• Given data
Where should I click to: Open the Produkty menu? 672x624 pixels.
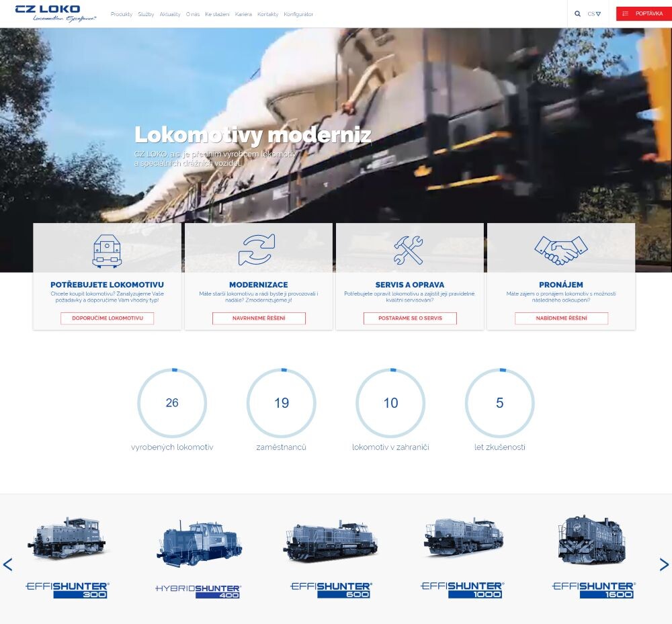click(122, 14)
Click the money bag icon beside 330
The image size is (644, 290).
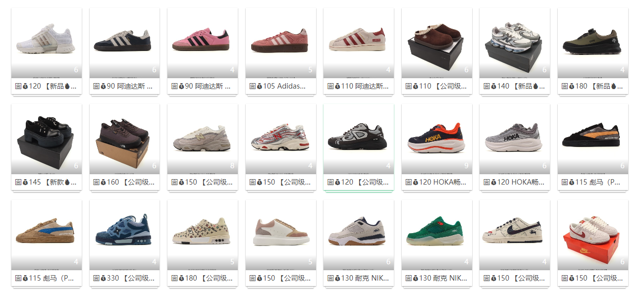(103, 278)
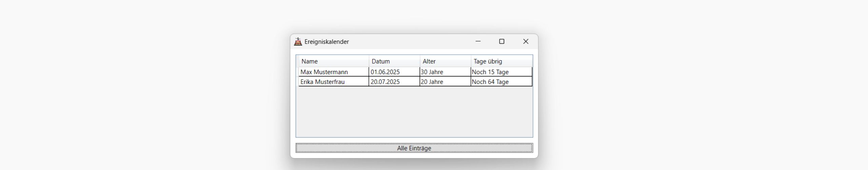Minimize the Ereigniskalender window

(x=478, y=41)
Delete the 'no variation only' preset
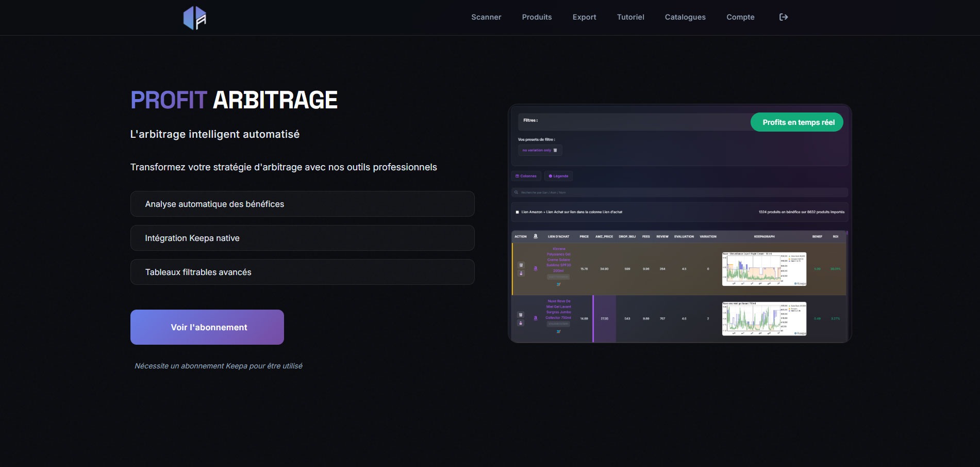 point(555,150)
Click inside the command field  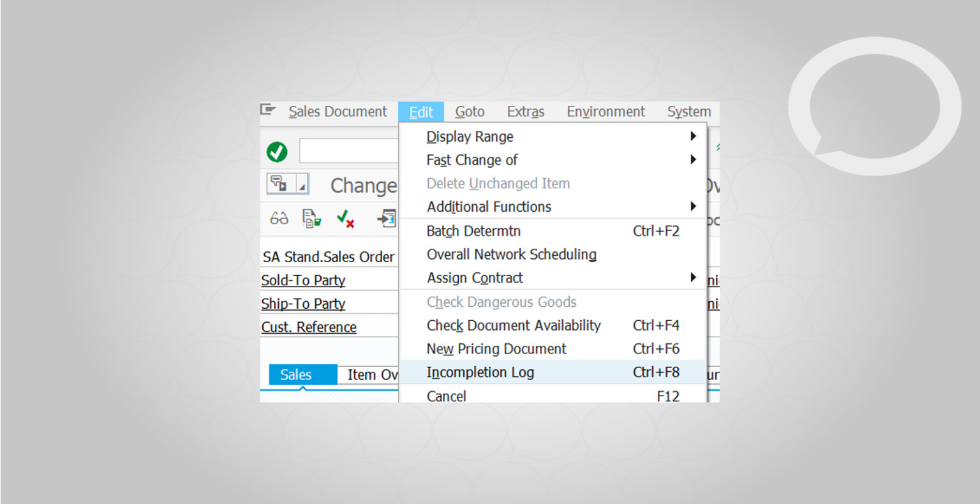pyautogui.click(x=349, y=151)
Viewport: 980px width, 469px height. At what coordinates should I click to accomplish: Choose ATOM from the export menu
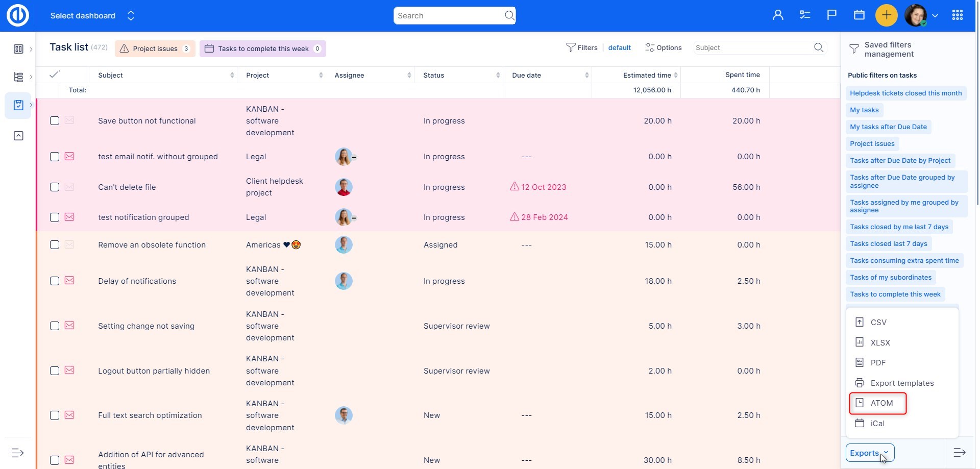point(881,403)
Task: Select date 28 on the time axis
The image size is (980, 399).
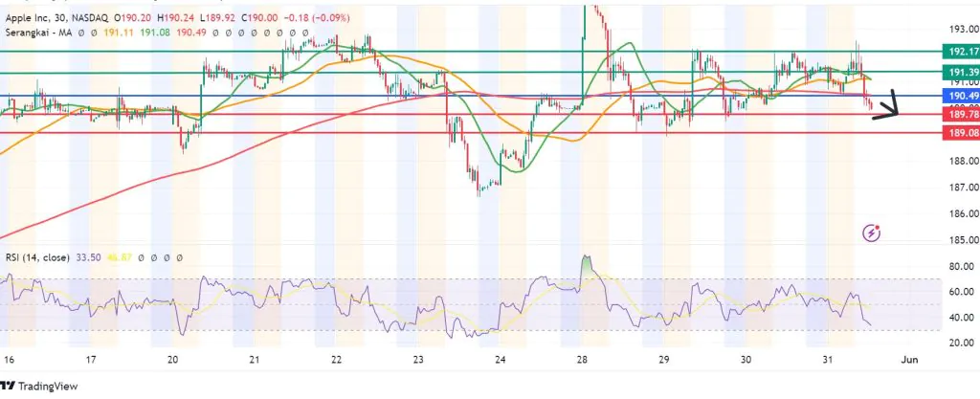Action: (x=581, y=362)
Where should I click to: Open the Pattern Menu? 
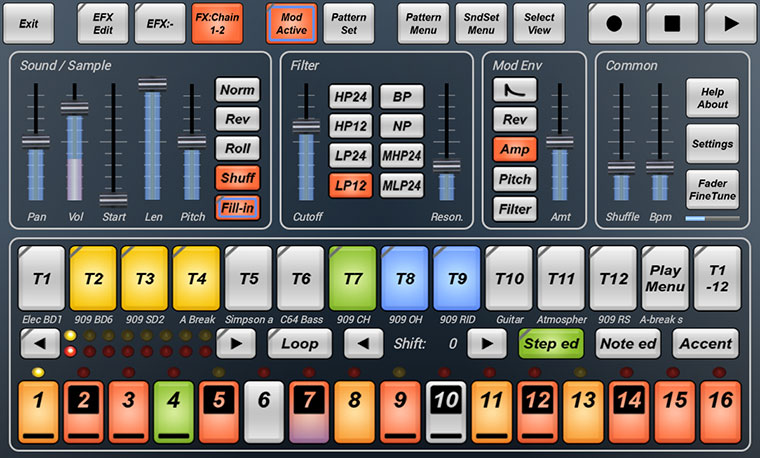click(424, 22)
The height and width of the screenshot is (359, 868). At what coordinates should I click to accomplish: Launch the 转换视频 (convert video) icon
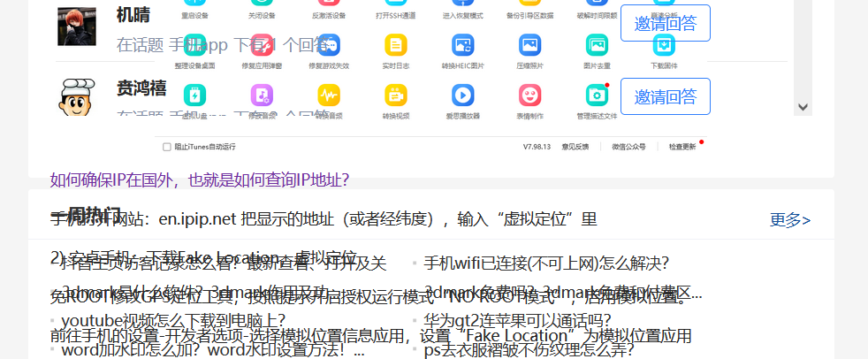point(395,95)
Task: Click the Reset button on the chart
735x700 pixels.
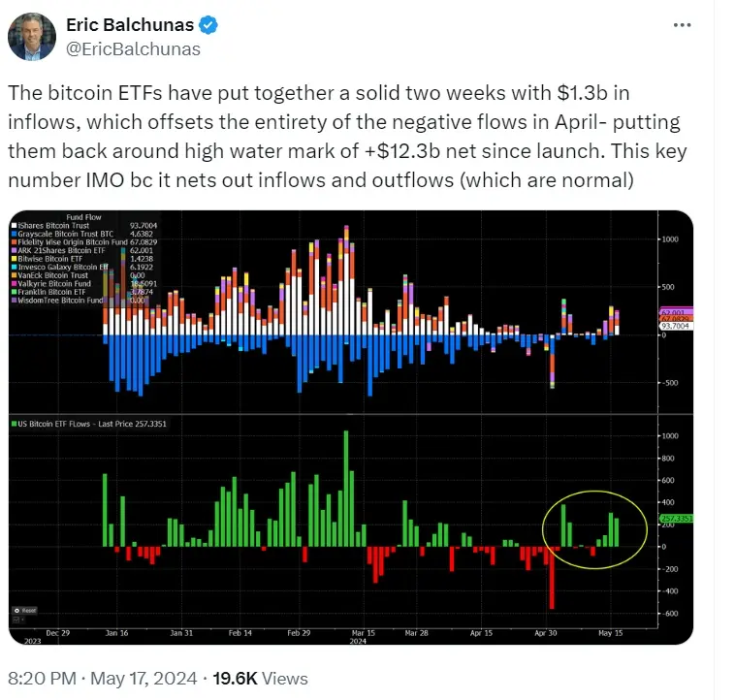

• Problem
Take the line with "The height and" as the first line and the last line of the records above as the final one; reproduce exactly the lines between them, both included, without pictures.

• Response
The height and width of the screenshot is (359, 868). At what coordinates should I click to accomplish: Launch the 转换视频 (convert video) icon
point(395,95)
Task: Click the Reset button on the chart
735x700 pixels.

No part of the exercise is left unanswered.